Eso le asustó y decidió vender el negocio, cosa que ciertamente no lamenté, previendo que, si no lo dejaba entonces, con el tiempo tendría que dejarlo de otro modo, concretamente por quiebra. Además, yo estaba deseando que salvase lo que le quedara, no fuese a quedarme sin casa y me encontrara en la calle con mi familia, pues para entonces había tenido ya cinco hijos con él, tal vez la única ocupación que se les da bien a los idiotas.
Creí alegrarme cuando encontró a un hombre dispuesto a comprarle la fábrica de cerveza, ya que, tras pagar una elevada suma de dinero, mi marido se vio libre de deudas y todavía le quedaron dos o tres mil libras en el bolsillo. Como teníamos que mudarnos de la cervecería, nos instalamos en una casa en…, un pueblo a unos tres kilómetros de la capital. Y yo me creí feliz de haber salido tan bien librada y, si mi guapo marido hubiese tenido dos dedos de frente, nos habría ido muy bien.

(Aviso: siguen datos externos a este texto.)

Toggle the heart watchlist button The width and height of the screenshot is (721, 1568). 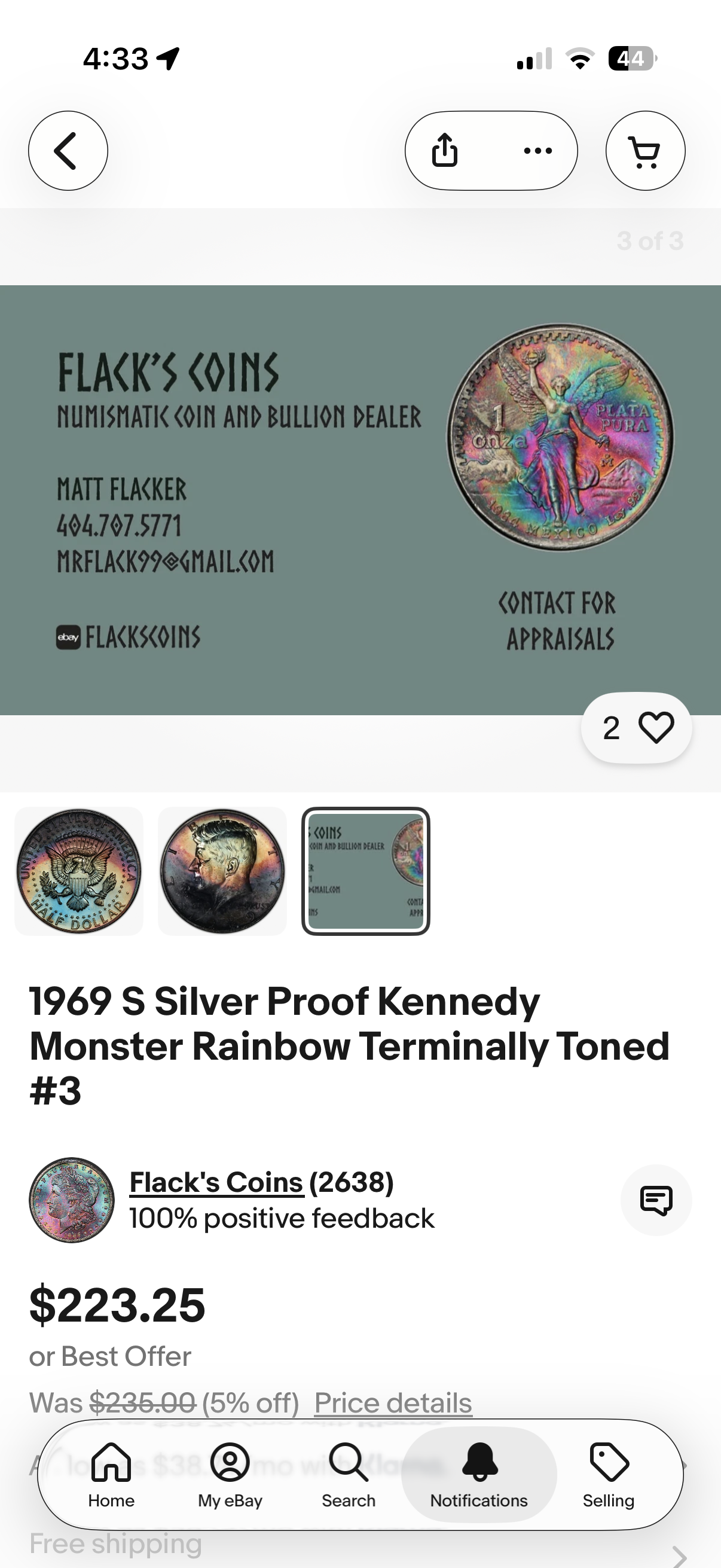(x=637, y=727)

Le propuse comprar una casa con el dinero, o con parte de él, y me ofrecí a contribuir con mi parte, que todavía tenía y que así habríamos podido poner a salvo. De ese modo habríamos podido vivir tolerablemente, al menos lo que le quedaba de vida. Pero, como los idiotas nunca atienden a razones, no me hizo ningún caso y siguió viviendo como hasta entonces, conservó sus caballos y sus criados, salió a cazar al bosque a diario y no hizo nada. Sin embargo, el dinero disminuía a ojos vistas, y creí ver cómo se acercaba mi ruina sin que pudiera hacer nada por evitarlo.
Hice todo lo que estaba en mi mano por persuadirlo y convencerlo, pero en vano: le advertí de que estaba despilfarrando su patrimonio y le expliqué cuál sería nuestra situación cuando lo hubiera gastado todo, pero no le impresionó lo más mínimo, sino que como buen estúpido desoyó mis lágrimas y lamentaciones y siguió haciendo lo mismo, no moderó sus gastos, ni renunció a su carruaje, sus caballos o sus criados hasta el final, cuando no le quedaban ni cien libras en este mundo.

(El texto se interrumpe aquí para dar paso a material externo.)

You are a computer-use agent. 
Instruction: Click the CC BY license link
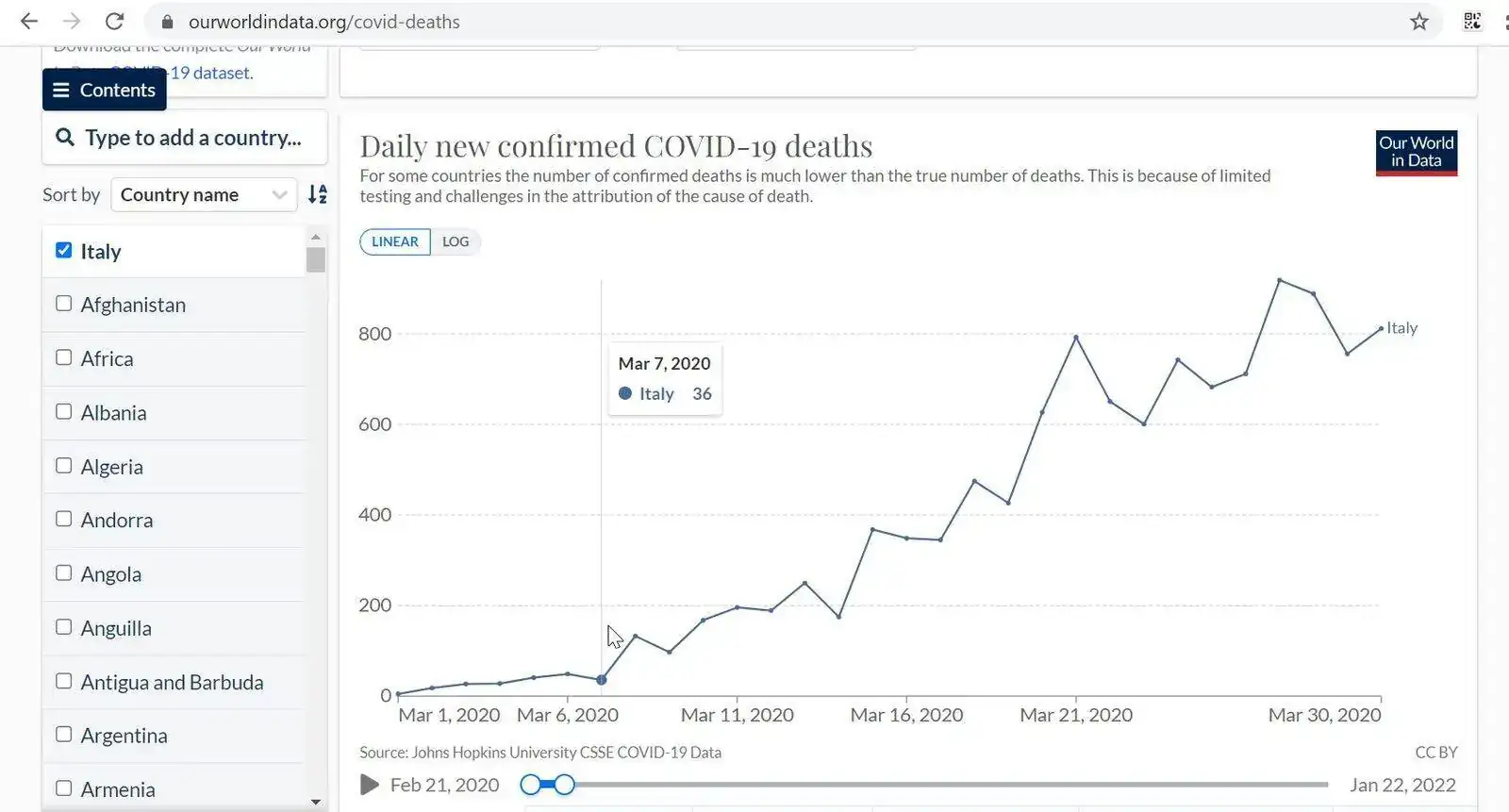click(x=1435, y=753)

No tardó ni tres años en malgastar aquel dinero, pero además puede decirse que ni siquiera lo malgastó con inteligencia, pues no frecuentó ninguna compañía interesante, sino tan sólo a cazadores, carreteros y hombres aún más vulgares que él, lo que es otra consecuencia de ser un idiota, pues los idiotas no toleran la compañía de hombres más inteligentes y capaces y eso les hace conversar con canallas, beber cerveza barata con porteros y frecuentar compañías indignas.
Tal era mi desdichada condición cuando una mañana mi marido afirmó ser consciente de hallarse en una situación mísera y declaró que iría a buscar fortuna a alguna otra parte. Ya había hablado de hacerlo en otras ocasiones, cuando yo le instaba a tener en cuenta sus circunstancias y las de su familia antes de que fuese demasiado tarde. Pero, como yo había comprobado que no hablaba en serio y que nunca cumplía nada de lo que decía, di por sentado que eran palabras al viento. No obstante, cuando afirmó que iba a marcharse, yo deseé en secreto que lo hiciera e incluso pensé para mis adentros: «Ojalá lo hagas, porque, si sigues así, conseguirás que muramos todos de hambre».

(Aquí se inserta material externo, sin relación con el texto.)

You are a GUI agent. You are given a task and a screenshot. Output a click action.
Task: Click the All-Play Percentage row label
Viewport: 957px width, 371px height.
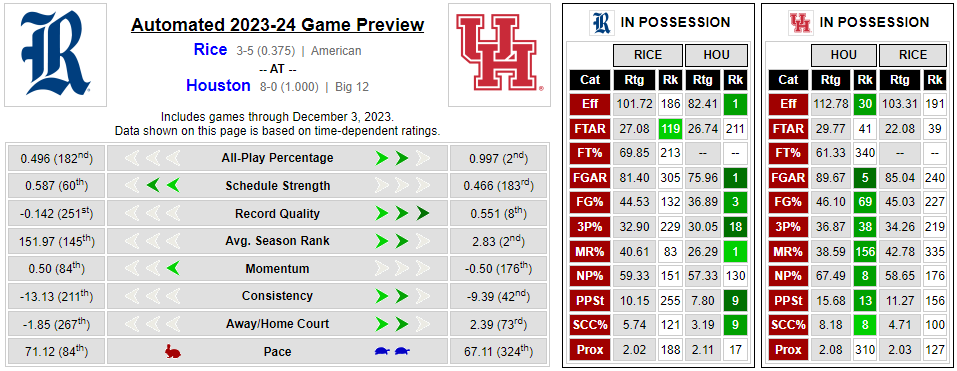click(277, 158)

No obstante, se quedó en casa todo el día y toda la noche, y a primera hora de la mañana se levantó de la cama, se asomó a la ventana que daba a los establos y tocó su corno francés, como él lo llamaba, que era su modo de llamar a los hombres para ir de caza.
Estábamos a finales de agosto y había luz incluso a las cinco de la mañana, y a esa hora los oí a él y a sus dos hombres salir y cerrar las puertas del patio tras ellos.